In psychology circles, this state of energized focus is called “Flow.” Flow occurs when we are fully involved in a task, overcoming obstacles with ease, and producing results that give us personal satisfaction and contentment. Sound too good to be true? Research shows that 20% of people achieve Flow every day, while another 15% say that this has never happened to them.
If Flow is truly a state of effortless action, how can we make it happen more in our day-to-day work?
Three Steps to Achieving Flow at Work
Step One: Set Goals
Flow is most likely to appear when there are clear goals to achieve. Make your goals challenging but not impossible to attain. Goals will inspire you to action and increase the likelihood that you will achieve Flow.
Step Two: Gather Relevant Resources
Flow can be disrupted when you do not have the tools you need to accomplish your goal. Keep a file of notes, articles, and thoughts that you have gathered on a goal you need to achieve. When it comes time to sit down and start working on a goal, this file will be a treasure chest of information that will help you achieve and maintain Flow.
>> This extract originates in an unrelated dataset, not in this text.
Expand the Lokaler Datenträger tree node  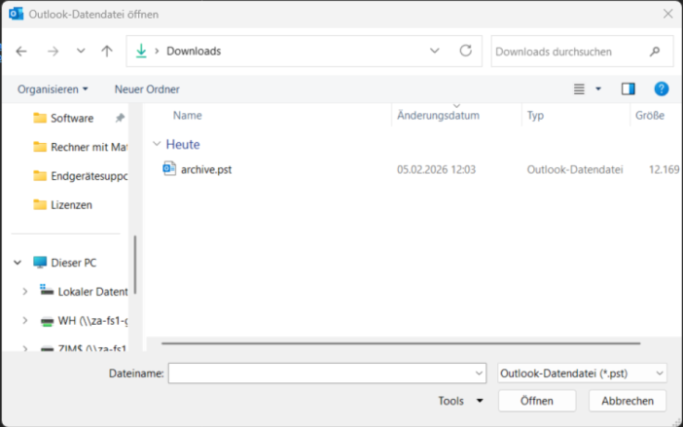click(25, 291)
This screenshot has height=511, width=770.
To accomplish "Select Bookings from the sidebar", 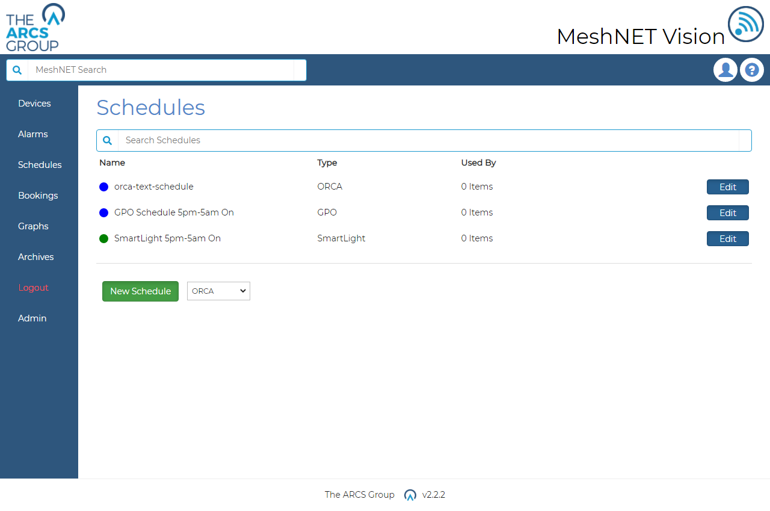I will (x=38, y=196).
Step Three: Create the Environment
Flow is about focus. To successfully achieve it, structure an environment that is conducive to Flow. Schedule a block of time on your calendar to focus on your goal. Minimize interruptions by shutting down your email, turning down the volume on your phone, and closing your office door (and/or posting a “Please Do Not Disturb” sign). If you struggle with procrastination, set a timer to give yourself that deadline-based adrenaline rush that can be so motivational.
If Flow seems to continually elude you, ask yourself some questions:
- Are my goals aligned with my values? Do the goals need to be changed?
- Do I have the skills needed to achieve my goals? How can I develop myself further?
- Is there someone else who can help me achieve this goal? Should I delegate this goal to them?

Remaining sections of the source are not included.